C'est un étrange objet. Nous sommes à Paris en 1308 chez Joseph Tirechair, un sergent de ville, qui loue des chambres à des étrangers fortunés dans sa maison. Il vient confier à sa femme des doutes sur les personnes qu'il héberge actuellement : il les trouve inquiétants, surtout l'un d'entre eux, un vieillard étranger (qui sera nommé comme étant
Dante à la fin du texte), et il ne faut pas grand-chose à l'époque pour être reconnu sorcier ou hérétique et finir au bûcher. le sergent ne veut donc pas garder chez lui ces personnes et s'apprête même à les dénoncer. Mais intervient une jeune femme qui travaille comme supposée lingère pour sa femme (qu'elle paie en réalité pour occuper ces fonctions ancillaires ) : elle dévoile sa haute condition et indique que le vieillard que le sergent soupçonne est un personnage important, reçu chez le roi. le dénoncer ne pourrait que se retourner contre le logeur soupçonneux.
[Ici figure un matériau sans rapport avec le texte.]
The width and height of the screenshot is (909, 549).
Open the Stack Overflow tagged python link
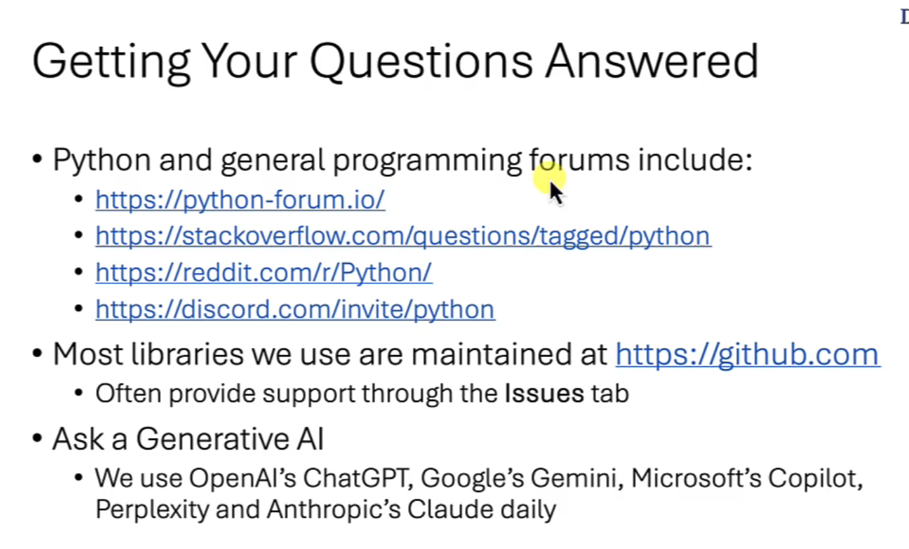coord(403,236)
Dans un deuxième tableau nous suivons le vieillard en question, accompagné du jeune homme qui loge avec lui, Godefroid, aux cours donnés à la faculté par un certain Sigier (en réalité Siger de Brabant). Nous suivons le cours, l'exposé de Sigier. En particulier, il expose sa conception de la structure de l'univers, que est constitué de cercles concentriques, conception que l'on pourra retrouver en partie chez
Dante. Je ne vais pas rentrer dans les détails, ce serait très long, mais il est vrai qu'il y a des liens indéniables avec
la Divine Comédie, comme d'ailleurs avec la pensée de Swedenborg, philosophe qui a beaucoup influencé
Balzac. A noter, Siger de Brabant est présent au Paradis de
Dante, bien qu'il ait été condamné par l'Église, pour ses thèses jugées trop proches de la pensée d'Averroès.
Dans la dernière partie du texte,
Dante est amené à exposer à Godefroid une sorte de vision se passant en Enfer, et concernant un certain Honorino (épisode qui ne figure pas dans
la Divine Comédie). le texte se conclut d'une manière heureuse pour nos deux protagoniste : Godefroid peut rejoindre sa mère (la noble dame déguisée en lingère) et
Dante voit arriver des hommes lui annonçant qu'il peut rentrer à Florence.
Le texte
De Balzac est très inexact sur le plan historique. Certes, la possibilité d'un séjour parisien de
Dante est discutée par les spécialistes. Mais certainement pas en 1308, mais bien plus tôt. de toutes les façons, Siger de Brabant était déjà mort depuis plus de dix ans. Quand au retour de
Dante à Florence, il n'a jamais eu lieu à partir de son exil imposé en 1301. L'histoire de Godefroid, qui elle est inventée par
Balzac, est juste invraisemblable et très sentimentale. Nous sommes donc dans un étrange récit, en dehors de la réalité, et qui donne à
Balzac l'occasion d'exposer quelques unes de ses obsessions. Ce qui est au centre, ce sont les doctrines de Sigier, et le personnage de Honorino. Ce dernier, dont le nom est très proche de celui d'Honoré est placé à la dernière limite de l'Enfer. Chaque jour, un archange paraît, qui laisse espérer une possible montée vers le Paradis, et chaque fois cet espoir est déçu. L'espoir étant présenté comme le supplice ultime, pire que tous les autres infligés aux damnés.
Il faut se souvenir que l'ambition
De Balzac, en écrivant ce qui allait devenir la Comédie Humaine, était très forte. Il ne souhaite pas seulement décrire l'homme et la société, mais aussi les juger et analyser. de dégager des principes à appliquer pour aller vers une humanité harmonieuse. Ce qui se révèle difficile, voire impossible. On pourrait imaginer que le supplice d'Honorino symbolise l'ambition et l'échec d'Honoré.
En résumé, ce texte au combien complexe, rappelle aussi à quel point l'oeuvre
De Balzac est riche et ambitieuse, et qu'on ne peut la réduire à la psychologie ou sociologie. Et aussi que
Dante, au-delà même de son oeuvre, a été source d'inspiration et de réflexion pour de très nombreux auteurs.